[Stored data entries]
★ ★ ★

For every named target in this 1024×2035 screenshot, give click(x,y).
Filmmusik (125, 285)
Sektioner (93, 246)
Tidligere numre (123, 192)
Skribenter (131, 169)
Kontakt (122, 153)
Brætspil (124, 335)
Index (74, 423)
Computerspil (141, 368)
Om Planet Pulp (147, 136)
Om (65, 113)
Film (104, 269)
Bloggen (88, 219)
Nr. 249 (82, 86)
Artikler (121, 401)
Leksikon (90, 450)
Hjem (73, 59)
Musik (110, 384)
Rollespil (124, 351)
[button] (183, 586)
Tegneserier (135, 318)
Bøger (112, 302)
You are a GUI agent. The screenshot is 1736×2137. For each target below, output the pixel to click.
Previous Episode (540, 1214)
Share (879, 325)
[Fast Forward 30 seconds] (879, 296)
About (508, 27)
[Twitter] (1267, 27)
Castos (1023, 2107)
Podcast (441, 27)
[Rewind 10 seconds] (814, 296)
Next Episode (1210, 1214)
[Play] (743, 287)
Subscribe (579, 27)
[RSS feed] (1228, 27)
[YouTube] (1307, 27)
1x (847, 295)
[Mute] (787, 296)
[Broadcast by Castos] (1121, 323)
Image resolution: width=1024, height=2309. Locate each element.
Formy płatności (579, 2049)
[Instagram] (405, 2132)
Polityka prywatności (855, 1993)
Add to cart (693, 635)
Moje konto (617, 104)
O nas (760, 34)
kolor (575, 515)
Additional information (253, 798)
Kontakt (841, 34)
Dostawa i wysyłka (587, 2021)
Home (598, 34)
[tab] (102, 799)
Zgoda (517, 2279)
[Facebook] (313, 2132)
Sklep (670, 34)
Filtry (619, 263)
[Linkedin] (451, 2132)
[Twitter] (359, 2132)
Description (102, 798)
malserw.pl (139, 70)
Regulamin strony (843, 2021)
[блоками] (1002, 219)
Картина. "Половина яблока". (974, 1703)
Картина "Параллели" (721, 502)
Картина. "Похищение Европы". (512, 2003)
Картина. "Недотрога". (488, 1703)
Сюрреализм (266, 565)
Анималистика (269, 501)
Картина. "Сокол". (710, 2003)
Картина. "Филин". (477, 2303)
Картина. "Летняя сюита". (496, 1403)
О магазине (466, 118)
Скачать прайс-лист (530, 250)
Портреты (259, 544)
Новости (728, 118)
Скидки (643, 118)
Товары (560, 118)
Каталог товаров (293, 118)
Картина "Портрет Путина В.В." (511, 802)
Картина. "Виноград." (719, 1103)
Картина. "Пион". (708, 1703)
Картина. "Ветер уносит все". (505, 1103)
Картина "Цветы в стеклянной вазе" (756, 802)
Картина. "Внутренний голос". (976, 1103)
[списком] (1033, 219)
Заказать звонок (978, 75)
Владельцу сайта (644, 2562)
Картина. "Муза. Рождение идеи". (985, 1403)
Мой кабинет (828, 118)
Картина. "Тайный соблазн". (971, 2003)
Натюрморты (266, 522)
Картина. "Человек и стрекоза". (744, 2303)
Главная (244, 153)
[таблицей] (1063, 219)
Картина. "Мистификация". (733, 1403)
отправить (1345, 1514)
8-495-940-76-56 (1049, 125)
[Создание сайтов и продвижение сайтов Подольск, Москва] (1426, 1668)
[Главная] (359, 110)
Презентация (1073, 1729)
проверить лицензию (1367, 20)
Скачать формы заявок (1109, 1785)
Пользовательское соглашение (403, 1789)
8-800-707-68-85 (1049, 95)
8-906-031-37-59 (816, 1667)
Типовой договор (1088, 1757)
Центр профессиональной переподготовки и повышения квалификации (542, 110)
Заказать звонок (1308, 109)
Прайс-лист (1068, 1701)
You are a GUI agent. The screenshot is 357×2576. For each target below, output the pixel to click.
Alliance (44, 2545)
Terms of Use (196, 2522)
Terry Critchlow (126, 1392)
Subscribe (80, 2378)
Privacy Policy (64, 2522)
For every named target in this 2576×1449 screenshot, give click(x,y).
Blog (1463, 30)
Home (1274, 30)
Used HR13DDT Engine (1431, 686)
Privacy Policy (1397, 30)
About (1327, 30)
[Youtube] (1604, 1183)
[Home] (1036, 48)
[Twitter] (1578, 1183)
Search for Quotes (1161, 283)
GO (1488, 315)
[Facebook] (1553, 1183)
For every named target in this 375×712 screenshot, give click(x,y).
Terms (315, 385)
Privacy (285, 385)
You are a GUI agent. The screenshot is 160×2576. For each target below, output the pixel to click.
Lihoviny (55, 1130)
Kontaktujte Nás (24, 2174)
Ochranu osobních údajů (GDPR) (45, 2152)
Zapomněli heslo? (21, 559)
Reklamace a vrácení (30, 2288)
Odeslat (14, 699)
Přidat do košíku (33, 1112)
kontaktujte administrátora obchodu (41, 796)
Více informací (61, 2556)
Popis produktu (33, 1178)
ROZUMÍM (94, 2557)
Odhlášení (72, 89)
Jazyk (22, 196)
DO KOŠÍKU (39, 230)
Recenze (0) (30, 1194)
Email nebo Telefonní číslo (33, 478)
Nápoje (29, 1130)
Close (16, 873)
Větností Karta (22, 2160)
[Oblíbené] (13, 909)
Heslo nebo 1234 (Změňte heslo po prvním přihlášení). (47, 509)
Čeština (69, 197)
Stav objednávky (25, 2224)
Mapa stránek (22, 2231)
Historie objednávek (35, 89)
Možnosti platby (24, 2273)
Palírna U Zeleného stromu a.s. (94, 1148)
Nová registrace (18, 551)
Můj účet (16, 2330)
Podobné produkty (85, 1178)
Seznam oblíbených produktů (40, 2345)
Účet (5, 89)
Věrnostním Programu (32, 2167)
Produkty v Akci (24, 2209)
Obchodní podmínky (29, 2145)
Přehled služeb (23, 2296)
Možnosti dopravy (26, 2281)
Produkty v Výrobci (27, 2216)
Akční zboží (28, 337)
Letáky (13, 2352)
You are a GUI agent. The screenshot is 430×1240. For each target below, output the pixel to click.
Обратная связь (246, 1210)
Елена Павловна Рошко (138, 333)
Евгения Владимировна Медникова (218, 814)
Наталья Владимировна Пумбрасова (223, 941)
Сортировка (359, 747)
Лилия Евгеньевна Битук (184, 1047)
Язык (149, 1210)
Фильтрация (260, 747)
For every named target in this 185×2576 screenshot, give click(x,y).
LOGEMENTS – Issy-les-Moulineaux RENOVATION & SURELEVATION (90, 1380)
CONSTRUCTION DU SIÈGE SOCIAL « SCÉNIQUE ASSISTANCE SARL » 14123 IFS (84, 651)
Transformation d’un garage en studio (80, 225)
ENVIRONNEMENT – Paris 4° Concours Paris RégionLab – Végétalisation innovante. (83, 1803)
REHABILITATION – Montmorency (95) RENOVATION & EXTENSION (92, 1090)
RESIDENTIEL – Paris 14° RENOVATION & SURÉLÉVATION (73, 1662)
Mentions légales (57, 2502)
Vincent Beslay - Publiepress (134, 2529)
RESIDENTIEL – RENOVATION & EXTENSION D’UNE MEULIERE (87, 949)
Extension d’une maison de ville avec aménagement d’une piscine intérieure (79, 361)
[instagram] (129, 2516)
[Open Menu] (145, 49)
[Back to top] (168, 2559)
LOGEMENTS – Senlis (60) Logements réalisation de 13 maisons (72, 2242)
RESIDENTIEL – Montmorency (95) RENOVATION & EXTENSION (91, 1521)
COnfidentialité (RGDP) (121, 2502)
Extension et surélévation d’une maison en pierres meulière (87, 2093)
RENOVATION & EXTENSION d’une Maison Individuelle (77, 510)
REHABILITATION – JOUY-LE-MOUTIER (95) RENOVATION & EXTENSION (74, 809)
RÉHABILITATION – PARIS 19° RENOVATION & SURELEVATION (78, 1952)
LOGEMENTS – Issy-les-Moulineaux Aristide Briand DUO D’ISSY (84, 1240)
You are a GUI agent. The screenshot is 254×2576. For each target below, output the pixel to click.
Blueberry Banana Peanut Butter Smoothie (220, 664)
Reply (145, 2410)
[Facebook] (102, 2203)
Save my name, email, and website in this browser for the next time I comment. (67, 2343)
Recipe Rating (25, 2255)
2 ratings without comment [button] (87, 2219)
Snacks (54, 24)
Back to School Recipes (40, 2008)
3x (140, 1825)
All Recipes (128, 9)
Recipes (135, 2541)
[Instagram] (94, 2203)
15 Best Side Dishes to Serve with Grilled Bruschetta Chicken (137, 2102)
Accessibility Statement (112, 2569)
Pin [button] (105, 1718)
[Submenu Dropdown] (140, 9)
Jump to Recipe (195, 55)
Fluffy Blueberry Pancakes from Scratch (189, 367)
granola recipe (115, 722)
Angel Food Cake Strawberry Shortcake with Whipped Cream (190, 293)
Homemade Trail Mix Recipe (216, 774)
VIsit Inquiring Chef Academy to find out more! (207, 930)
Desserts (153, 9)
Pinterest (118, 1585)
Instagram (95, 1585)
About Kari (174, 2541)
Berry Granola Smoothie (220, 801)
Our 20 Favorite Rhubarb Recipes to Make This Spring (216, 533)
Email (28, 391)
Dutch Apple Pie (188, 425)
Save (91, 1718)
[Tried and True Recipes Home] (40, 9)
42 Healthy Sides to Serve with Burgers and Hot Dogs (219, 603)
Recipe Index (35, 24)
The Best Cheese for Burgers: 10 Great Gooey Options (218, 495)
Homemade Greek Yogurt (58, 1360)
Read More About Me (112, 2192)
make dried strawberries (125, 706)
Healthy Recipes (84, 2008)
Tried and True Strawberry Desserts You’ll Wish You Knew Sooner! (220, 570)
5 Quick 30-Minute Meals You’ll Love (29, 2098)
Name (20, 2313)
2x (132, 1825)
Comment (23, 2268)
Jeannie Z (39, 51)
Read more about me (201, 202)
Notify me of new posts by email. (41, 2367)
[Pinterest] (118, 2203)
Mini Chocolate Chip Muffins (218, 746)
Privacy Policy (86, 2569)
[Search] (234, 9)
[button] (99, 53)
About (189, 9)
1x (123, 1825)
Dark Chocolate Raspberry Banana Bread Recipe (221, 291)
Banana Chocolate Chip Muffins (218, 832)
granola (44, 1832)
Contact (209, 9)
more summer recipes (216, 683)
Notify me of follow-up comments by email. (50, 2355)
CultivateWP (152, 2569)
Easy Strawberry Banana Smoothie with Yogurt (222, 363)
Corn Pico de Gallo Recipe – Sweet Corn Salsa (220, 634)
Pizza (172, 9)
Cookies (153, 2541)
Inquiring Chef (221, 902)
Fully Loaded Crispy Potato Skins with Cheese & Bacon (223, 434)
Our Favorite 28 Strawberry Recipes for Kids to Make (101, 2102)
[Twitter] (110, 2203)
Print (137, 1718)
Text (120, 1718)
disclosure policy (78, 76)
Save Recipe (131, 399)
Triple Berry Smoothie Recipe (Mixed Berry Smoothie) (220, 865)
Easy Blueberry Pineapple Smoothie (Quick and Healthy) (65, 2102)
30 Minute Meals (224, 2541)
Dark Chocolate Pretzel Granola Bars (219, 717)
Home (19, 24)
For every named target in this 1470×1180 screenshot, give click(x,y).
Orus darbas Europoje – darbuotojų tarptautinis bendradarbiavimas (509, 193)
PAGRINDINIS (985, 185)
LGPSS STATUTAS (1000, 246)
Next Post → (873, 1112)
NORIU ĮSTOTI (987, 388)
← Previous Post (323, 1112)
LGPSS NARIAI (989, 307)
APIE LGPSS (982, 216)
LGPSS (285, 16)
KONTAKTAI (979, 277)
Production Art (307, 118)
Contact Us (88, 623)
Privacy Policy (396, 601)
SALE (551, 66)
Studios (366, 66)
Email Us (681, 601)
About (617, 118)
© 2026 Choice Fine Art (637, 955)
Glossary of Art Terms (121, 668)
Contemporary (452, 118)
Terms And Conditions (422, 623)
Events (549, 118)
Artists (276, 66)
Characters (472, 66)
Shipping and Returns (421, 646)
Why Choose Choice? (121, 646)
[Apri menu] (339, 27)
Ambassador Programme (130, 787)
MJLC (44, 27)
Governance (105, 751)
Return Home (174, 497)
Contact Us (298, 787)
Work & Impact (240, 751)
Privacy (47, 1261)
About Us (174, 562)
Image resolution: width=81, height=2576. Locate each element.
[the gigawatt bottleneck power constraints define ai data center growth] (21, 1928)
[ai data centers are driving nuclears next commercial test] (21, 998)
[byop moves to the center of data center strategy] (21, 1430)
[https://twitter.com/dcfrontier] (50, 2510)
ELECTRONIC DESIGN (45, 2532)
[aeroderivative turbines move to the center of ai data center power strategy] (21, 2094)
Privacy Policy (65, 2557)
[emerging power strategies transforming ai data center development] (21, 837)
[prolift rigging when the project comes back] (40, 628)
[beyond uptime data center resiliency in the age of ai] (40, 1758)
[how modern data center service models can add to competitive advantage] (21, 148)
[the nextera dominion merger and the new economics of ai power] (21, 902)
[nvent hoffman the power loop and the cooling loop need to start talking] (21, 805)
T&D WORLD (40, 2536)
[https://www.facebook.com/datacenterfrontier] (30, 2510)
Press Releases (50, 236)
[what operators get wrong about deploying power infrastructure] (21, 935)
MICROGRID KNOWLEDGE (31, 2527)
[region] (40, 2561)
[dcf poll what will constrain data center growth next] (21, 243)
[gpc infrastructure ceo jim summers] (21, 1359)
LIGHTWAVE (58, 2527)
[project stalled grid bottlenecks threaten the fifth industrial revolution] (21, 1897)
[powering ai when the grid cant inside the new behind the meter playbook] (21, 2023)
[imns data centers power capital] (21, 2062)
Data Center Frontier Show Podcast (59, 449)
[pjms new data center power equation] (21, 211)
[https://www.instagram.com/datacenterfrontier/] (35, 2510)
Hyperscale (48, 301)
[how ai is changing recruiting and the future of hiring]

★ ★ ★

Exercise prompt ▸
Up to and including the line that holds "[Instagram] (405, 2132)", reproduce the records above exactly from their first line, and give nothing else.

Answer to the exercise ▸
For every named target in this 1024×2035 screenshot, give click(x,y).
Filmmusik (125, 285)
Sektioner (93, 246)
Tidligere numre (123, 192)
Skribenter (131, 169)
Kontakt (122, 153)
Brætspil (124, 335)
Index (74, 423)
Computerspil (141, 368)
Om Planet Pulp (147, 136)
Om (65, 113)
Film (104, 269)
Bloggen (88, 219)
Nr. 249 (82, 86)
Artikler (121, 401)
Leksikon (90, 450)
Hjem (73, 59)
Musik (110, 384)
Rollespil (124, 351)
[button] (183, 586)
Tegneserier (135, 318)
Bøger (112, 302)
You are a GUI agent. The screenshot is 1736×2137. For each target below, output the pixel to click.
Previous Episode (540, 1214)
Share (879, 325)
[Fast Forward 30 seconds] (879, 296)
About (508, 27)
[Twitter] (1267, 27)
Castos (1023, 2107)
Podcast (441, 27)
[Rewind 10 seconds] (814, 296)
Next Episode (1210, 1214)
[Play] (743, 287)
Subscribe (579, 27)
[RSS feed] (1228, 27)
[YouTube] (1307, 27)
1x (847, 295)
[Mute] (787, 296)
[Broadcast by Castos] (1121, 323)
Image resolution: width=1024, height=2309. Locate each element.
Formy płatności (579, 2049)
[Instagram] (405, 2132)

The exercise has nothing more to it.